Texte
En promettant une romance entre Andrew Scott et Paul Mescal, Andrew Haigh avait allumé bien des désirs de voir, qui ne demandaient qu’à être des désirs d’aimer. Aime-t-on Sans jamais nous connaître ? Plus nébuleux que mystérieux, le dernier film du réalisateur britannique s’embrouille dans ses procédés et nous égare dans les méandres de son intrigue.
Adam (Andrew Scott), la quarantaine bien entamée, flâne mélancoliquement dans la petite banlieue londonienne qui l’a vu grandir. Au détour d’un petit bois, une silhouette mâle s’approche, rôde et lui fait signe. Un homme svelte, petite moustache noire, cheveux soigneusement gominés. Cette scène est de celles qui hantent l’imaginaire gay, on la reconnaît tout de suite : c’est une scène de cruising, cette drague publique que pratiquent les hommes en quête de coups d’un soir. Adam suit le jeune homme, l’aborde, et l’accompagne jusqu’à l’un de ces petits pavillons de banlieue tous identiques où il rencontre…son épouse ? Une femme les attend sur le seuil, jeune aussi, et le petit couple accueille Adam, un peu plus âgé qu’eux, comme un membre de la famille longtemps perdu de vue. Qu’est-il devenu ? Il est écrivain — scénariste, plutôt. Et ce sont, eux, on finit par le comprendre, ses parents : tels qu’ils étaient alors, avant l’accident tragique, dans cet intérieur préservé des années 1980 et prêts à recevoir le témoignage de la vie qu’a vécue, en leur absence, l’enfant qu’ils ont élevé.

Données fournies
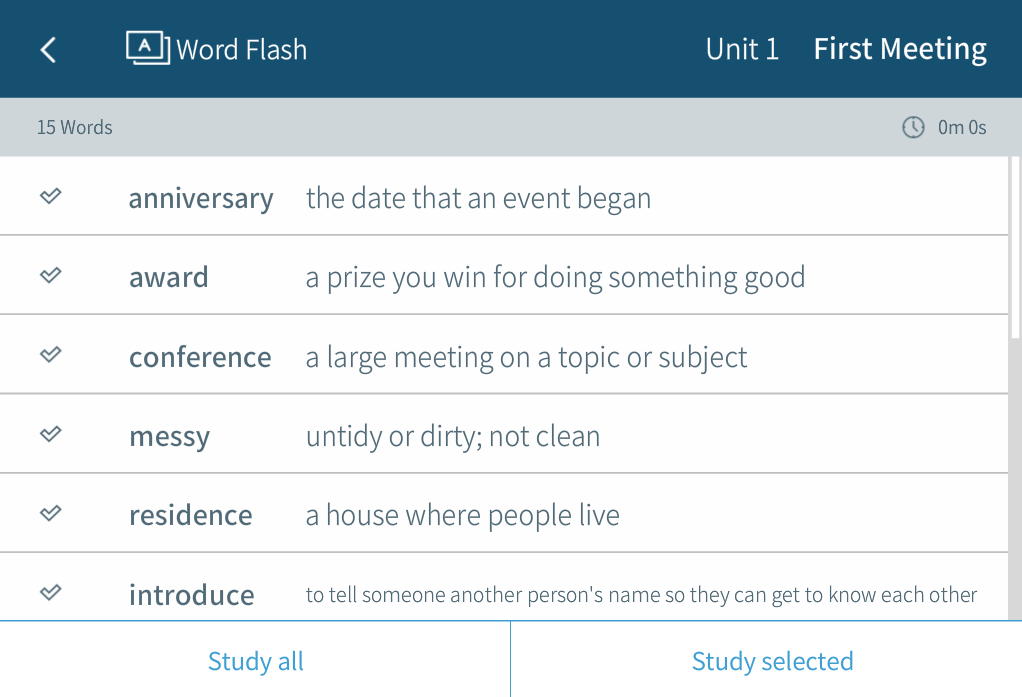Click the clock timer icon
Image resolution: width=1022 pixels, height=697 pixels.
913,127
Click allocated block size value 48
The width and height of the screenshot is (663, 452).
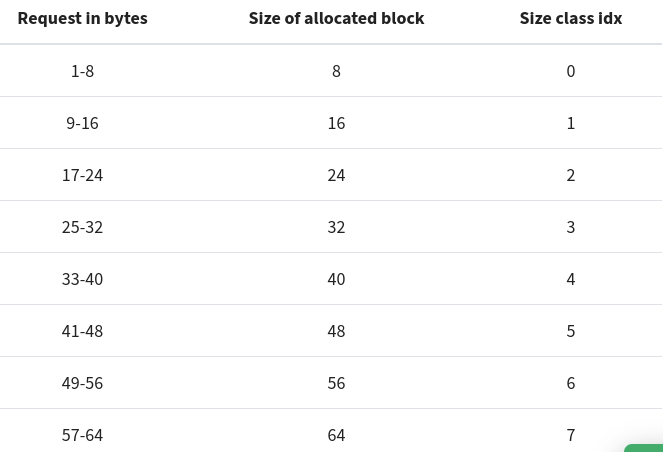(x=336, y=331)
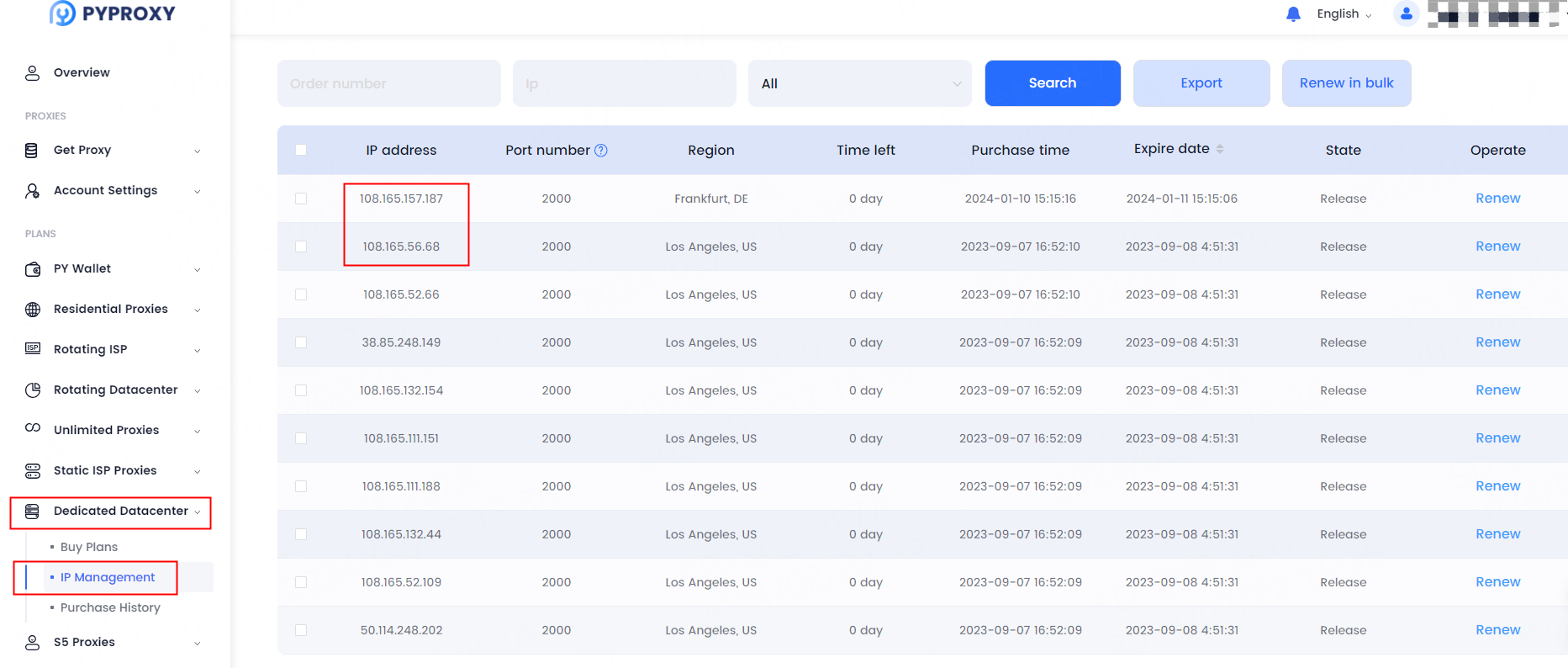Click the notification bell icon
This screenshot has height=668, width=1568.
click(x=1293, y=14)
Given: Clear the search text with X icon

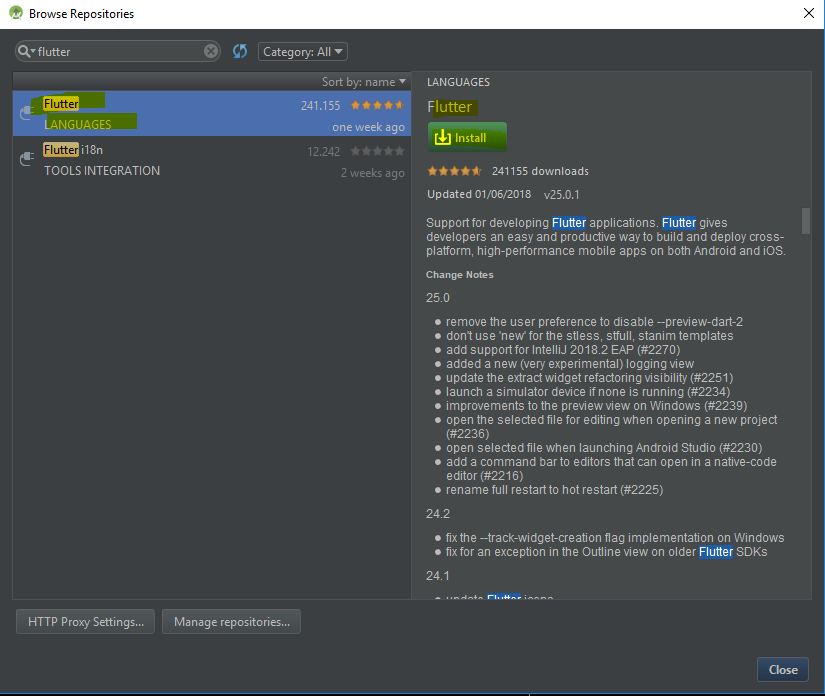Looking at the screenshot, I should 211,51.
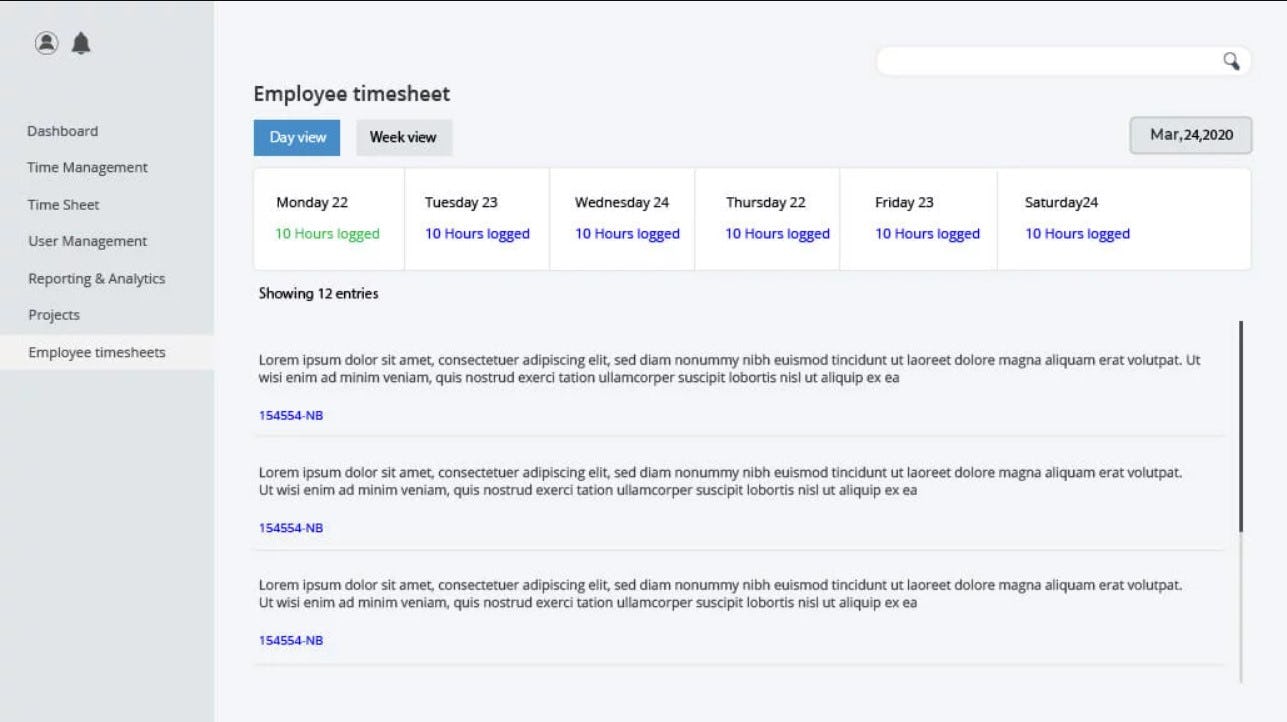1287x722 pixels.
Task: Open Projects from the sidebar
Action: [54, 315]
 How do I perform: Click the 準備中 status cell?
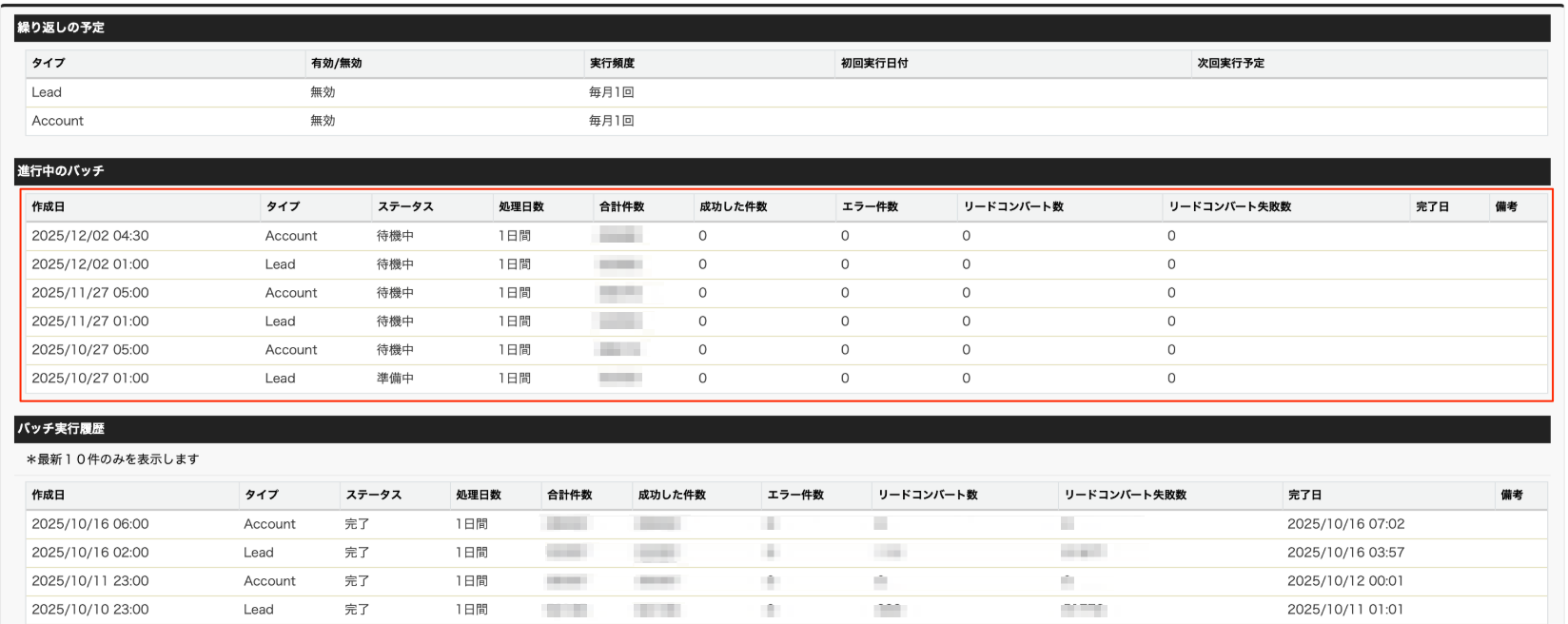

Consignes de l'exercice
- A) Selon la critique du film, quel acteur joue le rôle d'Adam ?
- B) Recopiez de la critique du film le passage qui va de « En promettant une » jusqu'à « de son intrigue. ».

Réponses de l'exercice
- A) Andrew Scott.

- B)
En promettant une romance entre Andrew Scott et Paul Mescal, Andrew Haigh avait allumé bien des désirs de voir, qui ne demandaient qu’à être des désirs d’aimer. Aime-t-on Sans jamais nous connaître ? Plus nébuleux que mystérieux, le dernier film du réalisateur britannique s’embrouille dans ses procédés et nous égare dans les méandres de son intrigue.